As part of the sting, two informants helped pad the ATF's secret account by purchasing cigarettes directly from US Tobacco at $3 a carton and selling them back to the ATF for $17 a carton. Rather than this being a losing proposition for the ATF, the difference in prices allowed the ATF to dump another half-million into its secret Bristol account.
The ATF office was basically housing gangsters with hearts of ill-gotten gold at this point.
[ATF agent Thomas] Lesnak said he set the prices, allowing his
informants “customary and reasonable” profits. Mr. Carpenter and Mr.
Small were paid $6 million apiece in less than two years, according to
court documents. Such huge sums would normally require special approval.
But since the money came from the secret account, the A.T.F. officially
paid them nothing.
Those around Mr. Lesnak benefited, too. The old tobacco warehouse — a
$410,000 repurposed candy factory — was given to his church, property
records show. A half-million dollars from the secret account was donated
to local law enforcement agencies. Thousands more went to Mr. Lesnak’s
children’s school. Mr. Lesnak handed out Blu-ray players and Xboxes to
his son’s baseball teammates, one player recalled. The donations, Mr.
Small said, were made at Mr. Lesnak’s insistence.
To keep his warehouse workers happy, records show, Mr. Lesnak handed
out envelopes of cash — $500 to $700 a month, tax free. On an office
casino trip, Ms. Davis testified, he provided money for gambling.
Employees were given DVD players, televisions or freezers that arrived
in the warehouse, records show.
The ATF's operation finally ran into trouble when US Tobacco began taking an interest in purchases tied to the agency. Concerned it was being used to facilitate something resembling a criminal operation (but run by law enforcement personnel), US Tobacco began looking into activities at its Bristol warehouse. This led to one of the greatest moments of combined irony and schadenfreude in human existence.
The operation ran until Stuart Thompson, a bookish Manhattan native,
took over as chief financial officer at U.S. Tobacco. He repeatedly
pressed the warehouse manager to explain the unusual supply of Palermos.
No market existed for that many cigarettes, he said.

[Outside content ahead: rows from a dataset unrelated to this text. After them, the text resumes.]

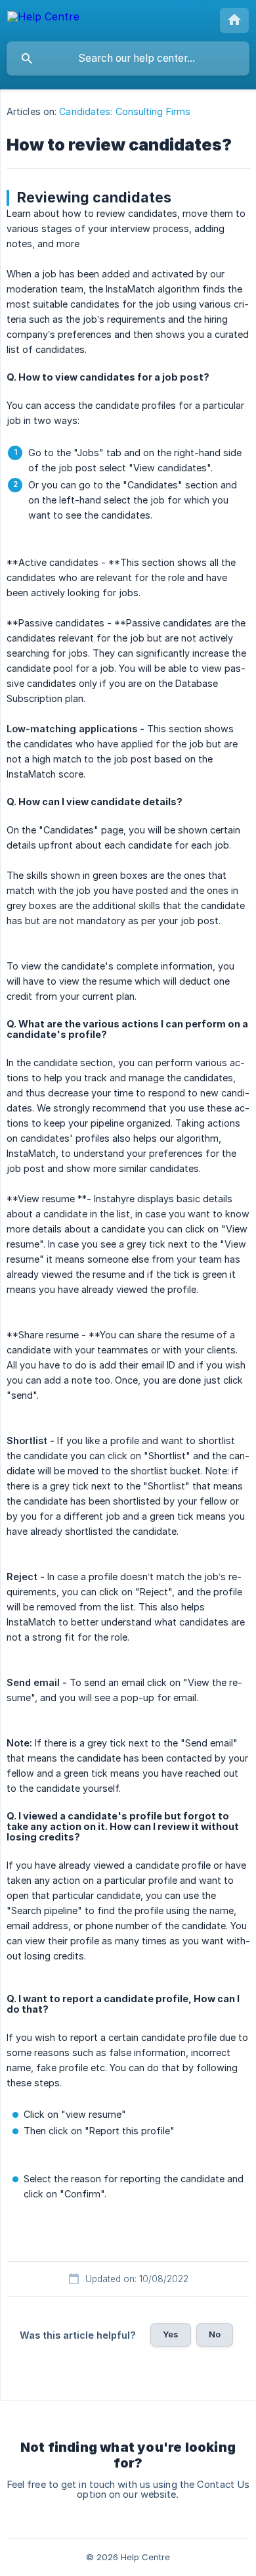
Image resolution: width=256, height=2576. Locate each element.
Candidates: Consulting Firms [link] (124, 111)
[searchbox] (128, 58)
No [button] (215, 2334)
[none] (43, 19)
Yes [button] (171, 2334)
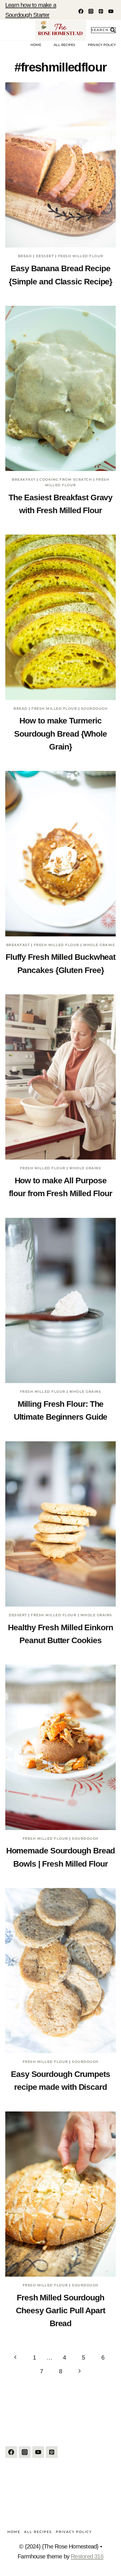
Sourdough (94, 708)
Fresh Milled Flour (80, 256)
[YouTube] (111, 11)
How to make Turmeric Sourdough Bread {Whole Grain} (60, 733)
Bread (25, 256)
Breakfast (24, 479)
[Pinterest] (101, 11)
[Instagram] (91, 11)
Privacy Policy (102, 45)
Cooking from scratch (65, 479)
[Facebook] (81, 11)
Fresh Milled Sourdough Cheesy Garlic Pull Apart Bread (60, 2310)
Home (36, 45)
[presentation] (60, 164)
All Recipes (64, 45)
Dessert (45, 256)
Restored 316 (87, 2556)
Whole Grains (99, 945)
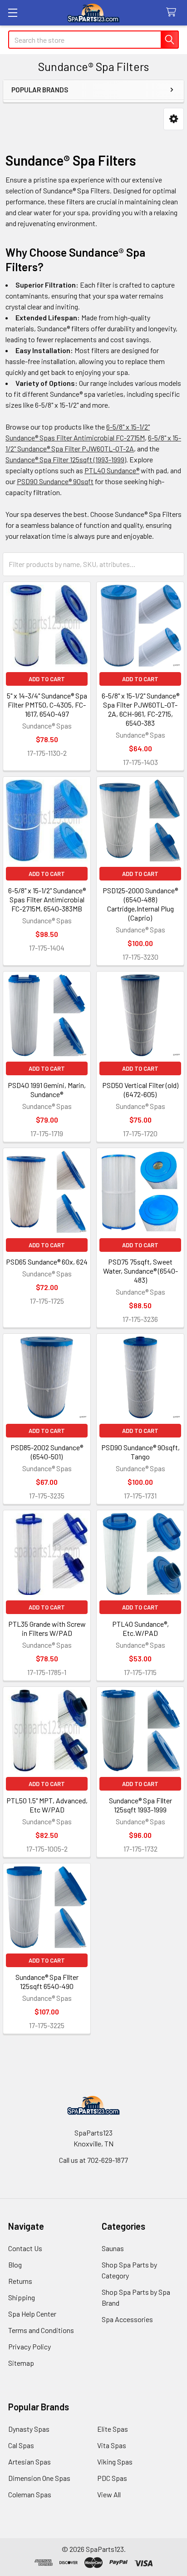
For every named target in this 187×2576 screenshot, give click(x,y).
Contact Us (25, 2248)
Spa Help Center (32, 2313)
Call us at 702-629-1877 (93, 2160)
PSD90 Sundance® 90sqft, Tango (140, 1452)
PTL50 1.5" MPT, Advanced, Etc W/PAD (47, 1805)
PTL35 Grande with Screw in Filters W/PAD (47, 1628)
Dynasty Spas (28, 2428)
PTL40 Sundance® (111, 470)
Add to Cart (47, 679)
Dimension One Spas (39, 2478)
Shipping (21, 2297)
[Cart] (173, 12)
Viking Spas (115, 2461)
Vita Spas (111, 2445)
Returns (20, 2281)
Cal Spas (21, 2445)
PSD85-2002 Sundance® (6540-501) (46, 1452)
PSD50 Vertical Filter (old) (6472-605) (140, 1089)
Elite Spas (112, 2428)
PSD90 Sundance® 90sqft (55, 481)
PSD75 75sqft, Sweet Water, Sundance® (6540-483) (140, 1270)
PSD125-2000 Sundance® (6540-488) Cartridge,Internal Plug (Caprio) (140, 904)
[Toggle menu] (12, 12)
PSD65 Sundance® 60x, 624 (47, 1261)
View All (109, 2494)
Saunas (113, 2248)
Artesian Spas (29, 2461)
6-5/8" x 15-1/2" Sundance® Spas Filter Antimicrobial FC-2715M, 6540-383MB (47, 899)
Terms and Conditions (41, 2330)
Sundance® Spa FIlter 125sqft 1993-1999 (140, 1805)
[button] (173, 119)
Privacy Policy (29, 2346)
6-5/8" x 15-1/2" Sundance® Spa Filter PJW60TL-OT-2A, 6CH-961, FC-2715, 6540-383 (140, 709)
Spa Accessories (127, 2319)
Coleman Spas (29, 2494)
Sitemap (21, 2362)
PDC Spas (112, 2478)
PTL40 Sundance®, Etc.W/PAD (140, 1628)
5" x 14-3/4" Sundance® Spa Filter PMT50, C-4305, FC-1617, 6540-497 (47, 704)
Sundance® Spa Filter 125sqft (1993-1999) (65, 459)
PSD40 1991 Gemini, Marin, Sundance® (47, 1089)
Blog (15, 2264)
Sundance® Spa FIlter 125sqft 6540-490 (47, 1981)
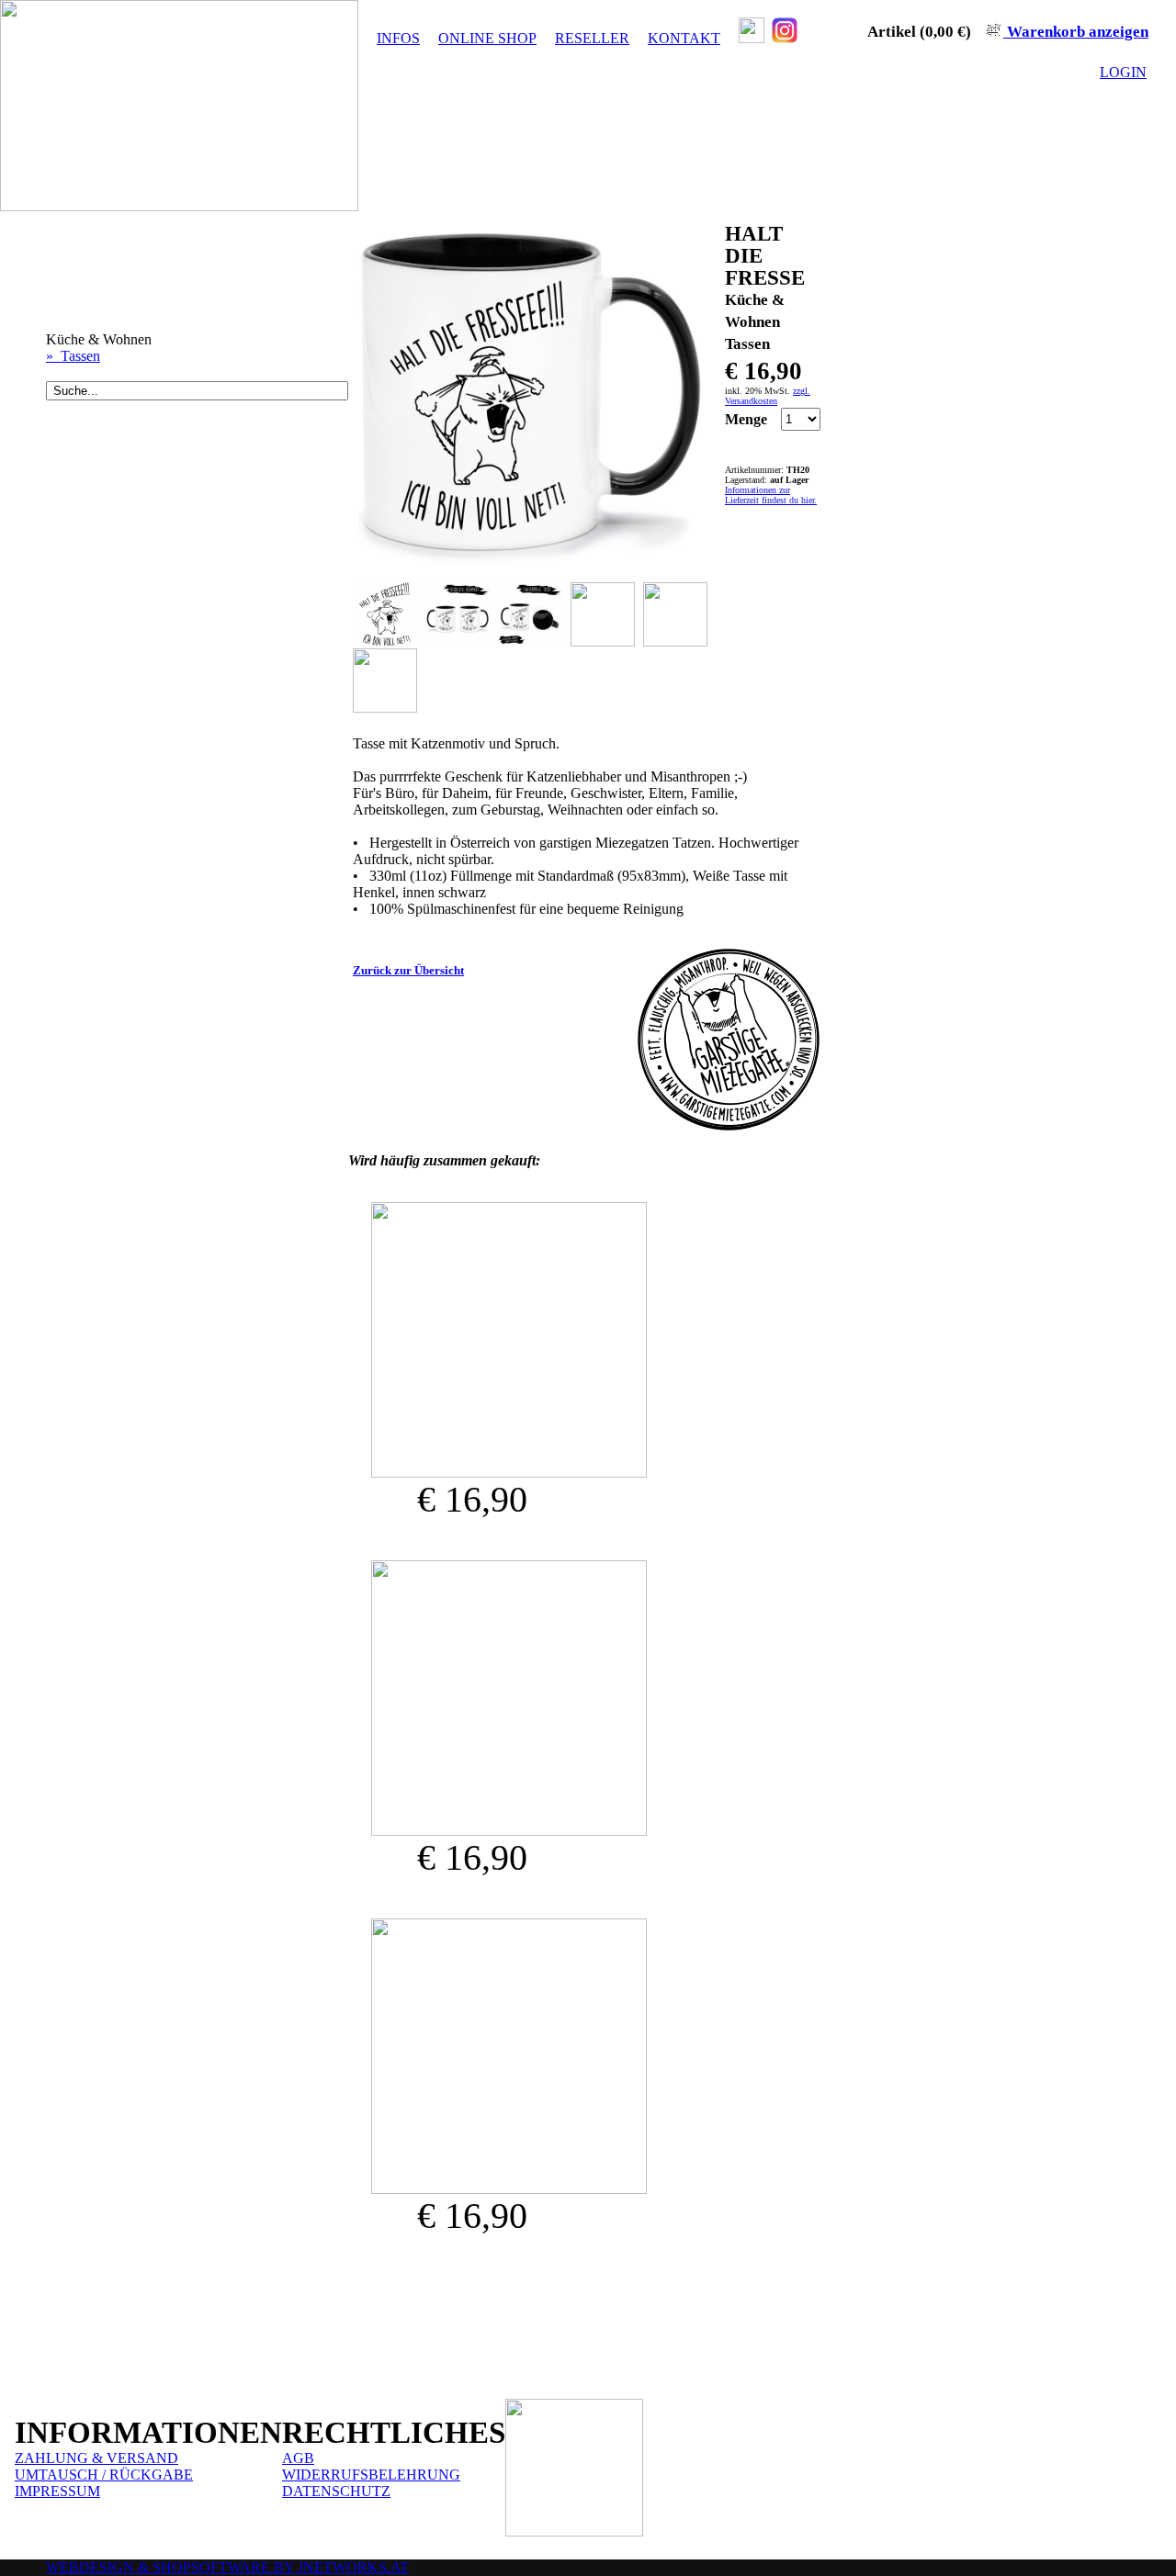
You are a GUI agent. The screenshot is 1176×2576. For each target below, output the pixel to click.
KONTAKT (684, 38)
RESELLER (592, 38)
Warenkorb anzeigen (1075, 31)
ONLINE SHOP (487, 38)
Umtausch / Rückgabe (104, 2474)
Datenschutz (336, 2491)
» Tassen (73, 356)
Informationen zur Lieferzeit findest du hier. (771, 495)
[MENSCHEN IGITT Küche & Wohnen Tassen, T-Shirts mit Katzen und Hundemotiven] (509, 1472)
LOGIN (1123, 72)
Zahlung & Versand (96, 2458)
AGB (298, 2458)
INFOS (398, 38)
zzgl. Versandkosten (767, 396)
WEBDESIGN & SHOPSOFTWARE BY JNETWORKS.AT (227, 2567)
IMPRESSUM (57, 2491)
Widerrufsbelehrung (371, 2474)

On March 8, 2013, the warehouse manager called Mr. Thompson. “He
started telling me that A.T.F. was doing operations in our warehouse,”
Mr. Thompson recalled.
Company lawyers descended on the warehouse, seizing everything. A tobacco company had just raided the A.T.F.
Despite all of this, no one involved has been prosecuted. The DOJ still hasn't attempted to audit the funds the ATF worked with, even while declaring the operation to be highly problematic. Everyone involved walked away unscathed. Even Agent Lesnak, who spearheaded the operation and set up the mixed-money slush fund, never received so much as an oral reprimand. I suppose the DOJ felt the 100 or so arrests resulting from the operation outweighed the illegal activity that went on for years under its nose.
The whole story is worth reading. It shows the ATF has the DEA's mentality: nothing matters but the job. Any and all illegal operations are forgiven in advance (and often in arrears) because doing the government's version of God' work involves breaking laws like omelet eggs and keeping oversight as far away as possible from day-to-day activities.